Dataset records
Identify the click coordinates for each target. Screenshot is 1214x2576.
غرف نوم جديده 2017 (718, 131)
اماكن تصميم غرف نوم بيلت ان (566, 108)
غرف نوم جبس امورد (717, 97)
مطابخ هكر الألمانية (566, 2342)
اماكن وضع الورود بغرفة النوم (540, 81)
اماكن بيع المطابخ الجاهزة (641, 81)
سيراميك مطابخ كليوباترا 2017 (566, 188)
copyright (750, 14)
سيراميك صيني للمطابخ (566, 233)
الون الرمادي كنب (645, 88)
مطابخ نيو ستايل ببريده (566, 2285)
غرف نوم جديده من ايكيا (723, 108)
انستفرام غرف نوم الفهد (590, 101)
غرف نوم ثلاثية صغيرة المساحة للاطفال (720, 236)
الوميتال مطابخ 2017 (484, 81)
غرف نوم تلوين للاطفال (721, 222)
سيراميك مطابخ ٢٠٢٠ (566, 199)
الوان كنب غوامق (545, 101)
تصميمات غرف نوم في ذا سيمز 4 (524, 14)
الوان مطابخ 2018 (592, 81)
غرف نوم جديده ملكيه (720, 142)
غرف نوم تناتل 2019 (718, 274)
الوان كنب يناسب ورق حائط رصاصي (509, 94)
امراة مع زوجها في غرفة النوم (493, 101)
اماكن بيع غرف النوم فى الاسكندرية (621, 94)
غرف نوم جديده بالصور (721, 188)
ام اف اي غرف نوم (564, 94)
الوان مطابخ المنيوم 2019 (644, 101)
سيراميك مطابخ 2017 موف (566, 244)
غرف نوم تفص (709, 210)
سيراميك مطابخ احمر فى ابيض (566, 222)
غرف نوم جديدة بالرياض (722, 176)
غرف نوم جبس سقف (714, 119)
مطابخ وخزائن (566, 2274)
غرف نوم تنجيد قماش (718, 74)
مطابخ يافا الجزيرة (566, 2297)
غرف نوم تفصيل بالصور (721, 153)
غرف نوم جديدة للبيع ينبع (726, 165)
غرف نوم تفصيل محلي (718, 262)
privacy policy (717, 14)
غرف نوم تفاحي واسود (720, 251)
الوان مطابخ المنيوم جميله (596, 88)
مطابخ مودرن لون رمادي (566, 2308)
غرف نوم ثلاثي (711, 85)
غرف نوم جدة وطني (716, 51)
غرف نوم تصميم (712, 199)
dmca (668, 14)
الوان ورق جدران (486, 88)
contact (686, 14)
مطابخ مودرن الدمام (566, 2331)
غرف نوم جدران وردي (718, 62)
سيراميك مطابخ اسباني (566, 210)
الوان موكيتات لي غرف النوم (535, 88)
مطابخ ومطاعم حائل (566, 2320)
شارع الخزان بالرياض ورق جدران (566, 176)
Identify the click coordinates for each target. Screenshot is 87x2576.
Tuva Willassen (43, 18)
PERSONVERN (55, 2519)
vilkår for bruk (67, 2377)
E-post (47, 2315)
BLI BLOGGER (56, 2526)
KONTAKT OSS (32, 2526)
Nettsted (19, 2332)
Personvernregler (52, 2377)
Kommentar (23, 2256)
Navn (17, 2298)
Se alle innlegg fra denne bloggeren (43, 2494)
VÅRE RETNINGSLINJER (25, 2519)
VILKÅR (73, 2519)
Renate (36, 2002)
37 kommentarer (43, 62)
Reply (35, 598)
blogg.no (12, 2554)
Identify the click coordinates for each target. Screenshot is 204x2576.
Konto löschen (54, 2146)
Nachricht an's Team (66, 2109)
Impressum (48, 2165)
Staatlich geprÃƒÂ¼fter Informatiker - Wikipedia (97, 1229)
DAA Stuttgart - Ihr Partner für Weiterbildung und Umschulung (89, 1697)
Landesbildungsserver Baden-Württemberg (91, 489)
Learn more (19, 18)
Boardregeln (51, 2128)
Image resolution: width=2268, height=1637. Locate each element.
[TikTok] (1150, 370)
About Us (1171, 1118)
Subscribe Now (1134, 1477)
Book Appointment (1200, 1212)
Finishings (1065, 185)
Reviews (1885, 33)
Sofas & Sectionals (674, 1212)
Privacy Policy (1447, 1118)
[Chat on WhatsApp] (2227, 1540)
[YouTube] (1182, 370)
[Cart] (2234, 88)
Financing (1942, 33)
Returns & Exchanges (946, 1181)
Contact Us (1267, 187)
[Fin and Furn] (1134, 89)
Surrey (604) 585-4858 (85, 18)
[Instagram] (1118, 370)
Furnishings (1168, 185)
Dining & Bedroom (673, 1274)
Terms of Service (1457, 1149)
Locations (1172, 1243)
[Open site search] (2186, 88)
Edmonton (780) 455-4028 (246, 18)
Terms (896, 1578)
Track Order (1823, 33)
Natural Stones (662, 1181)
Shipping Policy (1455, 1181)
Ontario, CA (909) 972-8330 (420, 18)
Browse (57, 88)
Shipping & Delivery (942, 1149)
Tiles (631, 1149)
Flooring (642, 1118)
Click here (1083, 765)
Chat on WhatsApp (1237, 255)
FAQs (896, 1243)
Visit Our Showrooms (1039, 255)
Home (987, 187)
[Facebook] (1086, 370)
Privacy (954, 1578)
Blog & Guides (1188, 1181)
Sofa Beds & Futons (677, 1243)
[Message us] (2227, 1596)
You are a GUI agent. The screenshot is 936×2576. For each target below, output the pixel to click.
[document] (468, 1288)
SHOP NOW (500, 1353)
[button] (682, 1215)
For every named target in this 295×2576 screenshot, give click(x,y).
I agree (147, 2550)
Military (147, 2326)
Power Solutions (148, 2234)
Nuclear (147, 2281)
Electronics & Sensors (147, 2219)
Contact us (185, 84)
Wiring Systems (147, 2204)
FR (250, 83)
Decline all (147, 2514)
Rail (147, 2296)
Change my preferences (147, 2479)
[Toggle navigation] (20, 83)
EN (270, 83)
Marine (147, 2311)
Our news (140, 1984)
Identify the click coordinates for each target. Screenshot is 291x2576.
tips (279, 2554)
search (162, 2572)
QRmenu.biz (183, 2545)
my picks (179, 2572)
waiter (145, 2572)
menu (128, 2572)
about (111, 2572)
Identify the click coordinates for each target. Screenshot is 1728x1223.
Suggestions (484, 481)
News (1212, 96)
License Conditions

== Task instructions ==
The records shown above are to be retyped exactly, with none omitted.

== Task output ==
Identify the click coordinates for each target. Screenshot is 1214x2576.
غرف نوم جديده 2017 (718, 131)
اماكن تصميم غرف نوم بيلت ان (566, 108)
غرف نوم جبس امورد (717, 97)
مطابخ هكر الألمانية (566, 2342)
اماكن وضع الورود بغرفة النوم (540, 81)
اماكن بيع المطابخ الجاهزة (641, 81)
سيراميك مطابخ كليوباترا 2017 (566, 188)
copyright (750, 14)
سيراميك صيني للمطابخ (566, 233)
الون الرمادي كنب (645, 88)
مطابخ نيو ستايل ببريده (566, 2285)
غرف نوم جديده من ايكيا (723, 108)
انستفرام غرف نوم الفهد (590, 101)
غرف نوم ثلاثية صغيرة المساحة للاطفال (720, 236)
الوميتال مطابخ 2017 (484, 81)
غرف نوم تلوين للاطفال (721, 222)
سيراميك مطابخ ٢٠٢٠ (566, 199)
الوان كنب غوامق (545, 101)
تصميمات غرف نوم في ذا سيمز 4 (524, 14)
الوان مطابخ 2018 (592, 81)
غرف نوم جديده ملكيه (720, 142)
غرف نوم تناتل 2019 (718, 274)
الوان كنب يناسب ورق حائط رصاصي (509, 94)
امراة مع زوجها في غرفة النوم (493, 101)
اماكن بيع غرف النوم فى الاسكندرية (621, 94)
غرف نوم جديده بالصور (721, 188)
ام اف اي غرف نوم (564, 94)
الوان مطابخ المنيوم 2019 (644, 101)
سيراميك مطابخ 2017 موف (566, 244)
غرف نوم تفص (709, 210)
سيراميك مطابخ احمر فى ابيض (566, 222)
غرف نوم جديدة بالرياض (722, 176)
غرف نوم جبس سقف (714, 119)
مطابخ وخزائن (566, 2274)
غرف نوم تنجيد قماش (718, 74)
مطابخ يافا الجزيرة (566, 2297)
غرف نوم تفصيل بالصور (721, 153)
غرف نوم جديدة للبيع ينبع (726, 165)
غرف نوم تفصيل محلي (718, 262)
privacy policy (717, 14)
غرف نوم تفاحي واسود (720, 251)
الوان مطابخ المنيوم جميله (596, 88)
مطابخ مودرن لون رمادي (566, 2308)
غرف نوم ثلاثي (711, 85)
غرف نوم جدة وطني (716, 51)
غرف نوم تصميم (712, 199)
dmca (668, 14)
الوان ورق جدران (486, 88)
contact (686, 14)
مطابخ مودرن الدمام (566, 2331)
غرف نوم جدران وردي (718, 62)
سيراميك مطابخ اسباني (566, 210)
الوان موكيتات لي غرف النوم (535, 88)
مطابخ ومطاعم حائل (566, 2320)
شارع الخزان بالرياض ورق جدران (566, 176)
Identify the click coordinates for each target. Screenshot is 87x2576.
Tuva Willassen (43, 18)
PERSONVERN (55, 2519)
vilkår for bruk (67, 2377)
E-post (47, 2315)
BLI BLOGGER (56, 2526)
KONTAKT OSS (32, 2526)
Nettsted (19, 2332)
Personvernregler (52, 2377)
Kommentar (23, 2256)
Navn (17, 2298)
Se alle innlegg fra denne bloggeren (43, 2494)
VÅRE RETNINGSLINJER (25, 2519)
VILKÅR (73, 2519)
Renate (36, 2002)
37 kommentarer (43, 62)
Reply (35, 598)
blogg.no (12, 2554)
Identify the click coordinates for each target. Screenshot is 204x2576.
Konto löschen (54, 2146)
Nachricht an's Team (66, 2109)
Impressum (48, 2165)
Staatlich geprÃƒÂ¼fter Informatiker - Wikipedia (97, 1229)
DAA Stuttgart - Ihr Partner für Weiterbildung und Umschulung (89, 1697)
Landesbildungsserver Baden-Württemberg (91, 489)
Learn more (19, 18)
Boardregeln (51, 2128)
Image resolution: width=2268, height=1637. Locate each element.
[TikTok] (1150, 370)
About Us (1171, 1118)
Subscribe Now (1134, 1477)
Book Appointment (1200, 1212)
Finishings (1065, 185)
Reviews (1885, 33)
Sofas & Sectionals (674, 1212)
Privacy Policy (1447, 1118)
[Chat on WhatsApp] (2227, 1540)
[YouTube] (1182, 370)
[Cart] (2234, 88)
Financing (1942, 33)
Returns & Exchanges (946, 1181)
Contact Us (1267, 187)
[Fin and Furn] (1134, 89)
Surrey (604) 585-4858 (85, 18)
[Instagram] (1118, 370)
Furnishings (1168, 185)
Dining & Bedroom (673, 1274)
Terms of Service (1457, 1149)
Locations (1172, 1243)
[Open site search] (2186, 88)
Edmonton (780) 455-4028 (246, 18)
Terms (896, 1578)
Track Order (1823, 33)
Natural Stones (662, 1181)
Shipping Policy (1455, 1181)
Ontario, CA (909) 972-8330 (420, 18)
Browse (57, 88)
Shipping & Delivery (942, 1149)
Tiles (631, 1149)
Flooring (642, 1118)
Click here (1083, 765)
Chat on WhatsApp (1237, 255)
FAQs (896, 1243)
Visit Our Showrooms (1039, 255)
Home (987, 187)
[Facebook] (1086, 370)
Privacy (954, 1578)
Blog & Guides (1188, 1181)
Sofa Beds & Futons (677, 1243)
[Message us] (2227, 1596)
You are a GUI agent. The screenshot is 936×2576. For each target below, output the pixel to click.
[document] (468, 1288)
SHOP NOW (500, 1353)
[button] (682, 1215)
For every named target in this 295×2576 screenshot, give click(x,y).
I agree (147, 2550)
Military (147, 2326)
Power Solutions (148, 2234)
Nuclear (147, 2281)
Electronics & Sensors (147, 2219)
Contact us (185, 84)
Wiring Systems (147, 2204)
FR (250, 83)
Decline all (147, 2514)
Rail (147, 2296)
Change my preferences (147, 2479)
[Toggle navigation] (20, 83)
EN (270, 83)
Marine (147, 2311)
Our news (140, 1984)
Identify the click coordinates for each target. Screenshot is 291x2576.
tips (279, 2554)
search (162, 2572)
QRmenu.biz (183, 2545)
my picks (179, 2572)
waiter (145, 2572)
menu (128, 2572)
about (111, 2572)
Identify the click coordinates for each target. Screenshot is 1728x1223.
Suggestions (484, 481)
News (1212, 96)
License Conditions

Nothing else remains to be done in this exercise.